● Page text:
######
# Mezium affine (spider beetles)



## pannaking22 (Mar 9, 2015)

Has anyone tried using _Mezium affine_ as feeders? I think they're about the same size as bean beetles, but a bit leggier, so they'd come off as larger. Probably wouldn't work as a feeder for smaller frog species, but they might work for some of the larger ones?

I'm basically just trying to figure out various different feeders I can have on hand to give the frogs variety and to have as backup in case something weird happens with the fruit flies. I don't have any frogs yet, the viv supplies are coming this week and then it'll be a month before the frogs come, but I want to make sure everything is as good and ready.


----------



## Louis (Apr 23, 2014)

"fullthrottlefeeders.com" is selling them as a feeder insect https://www.fullthrottlefeeders.com/
Springtails and isopods might be lower maintenance backup feeders but I have no idea how mezium affine is cultured. 
I culture Atheta coriaria beetles as an additional foodsource for my geckos and they are pretty easy to maintain. I don't know about darts but the geckos seem to prefer them to bean beetles.


----------



## hypostatic (Apr 25, 2011)

I've thought about spider beetles as a feeder, but the fact that they have such a varied diet including "vegetation" gives me a bit of pause. I don't know if they would be "safe" in a vivarium full of plants.


----------



## pannaking22 (Mar 9, 2015)

hypostatic said:


> I've thought about spider beetles as a feeder, but the fact that they have such a varied diet including "vegetation" gives me a bit of pause. I don't know if they would be "safe" in a vivarium full of plants.


Hmm, I guess I hadn't seen the vegetation part before. I was probably thinking more along the lines of they're typically cultured in oats or dry cat/dog food, therefore they'll be fine. Might need to re-evaluate those then. I'd guess they would feed on the decomposing vegetation, but that's probably not a good thing to assume or risk.


----------



## Louis (Apr 23, 2014)

Seems Hypostatic is onto something. 


> These tiny pests are even known to end up in taxidermied animals or will infest plants. Spider beetles can even end up inside terrariums or herbariums, eating their way through herbs, spices and other plants. You might even find spider beetles munching away at your leather shoes if the infestation is bad enough


https://www.jcehrlich.com/blog/5-facts-about-spider-beetles/


----------



## hygropunk (Aug 27, 2017)

> I culture Atheta coriaria beetles as an additional foodsource for my geckos and they are pretty easy to maintain. I don't know about darts but the geckos seem to prefer them to bean beetles.


I never knew about these, thank you! Apparently they're used as biological control against fungus gnats and thrips. Having an on again/off again thrip problem myself I'm very interested. The only issue is that they also prey on springtails... I wonder how much of a dent they'd put in a viv population? But I guess if you keep a separate springtail culture it doesn't matter.

How do you culture them?


----------



## Louis (Apr 23, 2014)

hygropunk said:


> I never knew about these, thank you! Apparently they're used as biological control against fungus gnats and thrips. Having an on again/off again thrip problem myself I'm very interested. The only issue is that they also prey on springtails... I wonder how much of a dent they'd put in a viv population? But I guess if you keep a separate springtail culture it doesn't matter.
> 
> How do you culture them?
######
● Record extracts:

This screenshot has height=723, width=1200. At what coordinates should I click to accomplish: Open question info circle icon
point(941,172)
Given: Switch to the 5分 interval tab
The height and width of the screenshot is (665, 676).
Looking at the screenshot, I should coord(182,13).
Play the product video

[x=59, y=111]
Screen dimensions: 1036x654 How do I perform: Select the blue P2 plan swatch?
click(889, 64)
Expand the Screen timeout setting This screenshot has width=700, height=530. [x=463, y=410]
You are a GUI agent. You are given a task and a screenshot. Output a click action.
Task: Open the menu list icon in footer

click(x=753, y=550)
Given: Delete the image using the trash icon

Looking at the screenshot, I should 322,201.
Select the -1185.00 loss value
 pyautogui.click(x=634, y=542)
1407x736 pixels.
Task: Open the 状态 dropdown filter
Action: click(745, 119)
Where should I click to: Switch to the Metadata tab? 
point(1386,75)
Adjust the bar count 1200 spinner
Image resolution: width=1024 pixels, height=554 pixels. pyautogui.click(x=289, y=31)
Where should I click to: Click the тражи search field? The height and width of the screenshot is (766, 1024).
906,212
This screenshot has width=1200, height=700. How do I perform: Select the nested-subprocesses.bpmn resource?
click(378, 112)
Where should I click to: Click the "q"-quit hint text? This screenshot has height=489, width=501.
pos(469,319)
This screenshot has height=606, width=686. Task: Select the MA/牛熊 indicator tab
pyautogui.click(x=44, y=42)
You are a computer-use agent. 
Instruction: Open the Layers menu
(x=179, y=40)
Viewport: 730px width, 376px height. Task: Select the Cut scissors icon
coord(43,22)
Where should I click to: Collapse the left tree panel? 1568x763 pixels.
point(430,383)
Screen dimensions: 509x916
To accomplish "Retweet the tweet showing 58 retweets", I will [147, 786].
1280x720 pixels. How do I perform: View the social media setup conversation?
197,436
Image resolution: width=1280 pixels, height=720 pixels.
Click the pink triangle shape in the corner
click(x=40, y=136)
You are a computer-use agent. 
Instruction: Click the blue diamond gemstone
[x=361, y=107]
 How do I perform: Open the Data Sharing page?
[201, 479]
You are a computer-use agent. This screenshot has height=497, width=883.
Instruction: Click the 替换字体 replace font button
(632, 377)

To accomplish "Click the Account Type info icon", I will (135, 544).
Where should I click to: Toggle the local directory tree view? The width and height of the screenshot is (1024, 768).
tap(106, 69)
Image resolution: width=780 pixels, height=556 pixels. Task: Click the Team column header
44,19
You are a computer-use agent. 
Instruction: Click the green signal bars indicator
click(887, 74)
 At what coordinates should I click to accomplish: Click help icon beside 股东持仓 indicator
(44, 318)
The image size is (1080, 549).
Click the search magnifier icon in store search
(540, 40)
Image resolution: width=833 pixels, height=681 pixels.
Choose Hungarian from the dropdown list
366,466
######
● Work task 1:
In the forum thread about spider beetles as feeders, what did pannaking22 say spider beetles are typically cultured in?
● Work task 2:
Carry the spider beetle feeder thread on from its last line.

● Answer 1:
Oats or dry cat/dog food.

● Answer 2:
Basically the same as you would isopods except I keep mine marginally drier and feed them chicken feed pelllets and a little dried dog food. You can feed both the larvae and adults to other animals. They definitely do eat springtails but adding them to my tanks has never caused the populations to disappear, I suspect they mostly eat springtail eggs and my geckos finish off the beetles before they can wipe them out as the adults beetles in particular are very mobile and don't tend to hide during the day like isopods. I also have strong populations of a large temperate springtail that is about the same size as the beetles themselves and they probably feed preferentially on easier to catch prey like tiny worms and nematodes that tend to be universally present in our tanks. 
Originally I hoped they might also eat small slug eggs but can confirm that they don't as their mouth parts just aren't powerful enough and the eggs are too slimy for them to grip. 
I haven't fed them to dart frogs but honestly there is no food my geckos prefer over these and other rove beetles, something about the way they move just triggers a really dramatic feeding response. 
They tend to be very expensive for an initial culture considering that they actually reproduce very quickly and I don't know about their nutritional profile, I just try to give my micro geckos as much of a varied diet as possible.

EDIT: just to add - Development time from egg to adult has been documented to be 11 to 12 days at 86º F (30º C)


----------



## pannaking22 (Mar 9, 2015)

Not sure how much I trust pest companies since their whole goal is to make money off of this, but it's definitely enough to make me push pause on these guys as a feeder. I'm talking with a couple people that keep them for fun to get more info as well, so hopefully we'll get info from several sources. It seems that dried goods are the focus of the feeding for them, but if they're willing to eat a variety of things like that who's to say they won't easily move to something else?

Maybe they're good, maybe they're not, but at this point I'm not going to risk my viv or frogs over these. 

Neat info about that staphylinid, thanks for that!


----------



## Louis (Apr 23, 2014)

pannaking22 said:


> It seems that dried goods are the focus of the feeding for them, but if they're willing to eat a variety of things like that who's to say they won't easily move to something else?


Yeah, even some almost exclusively carnivorous ground beetles _will_ eat plants and particularly decaying plant matter if they have no other option but it's rare. I'd imagine being a grain pest the same is possibly true for spider beetles but I wouldn't bet my rarest or slowest growing plants on it either.
Beetles are amazingly adaptable creatures, did you know mealworms can even eat flame retardant polystyrene?


> This new research found that the mealworms were safely able to eat laced polystyrene foam, and that they ended up concentrating and excreting the flame retardant material, isolating it from other materials. Even better, those polystyrene foam-chomping mealworms could be fed to other animals—the researchers used shrimp—without conveying any of the dangerous chemicals.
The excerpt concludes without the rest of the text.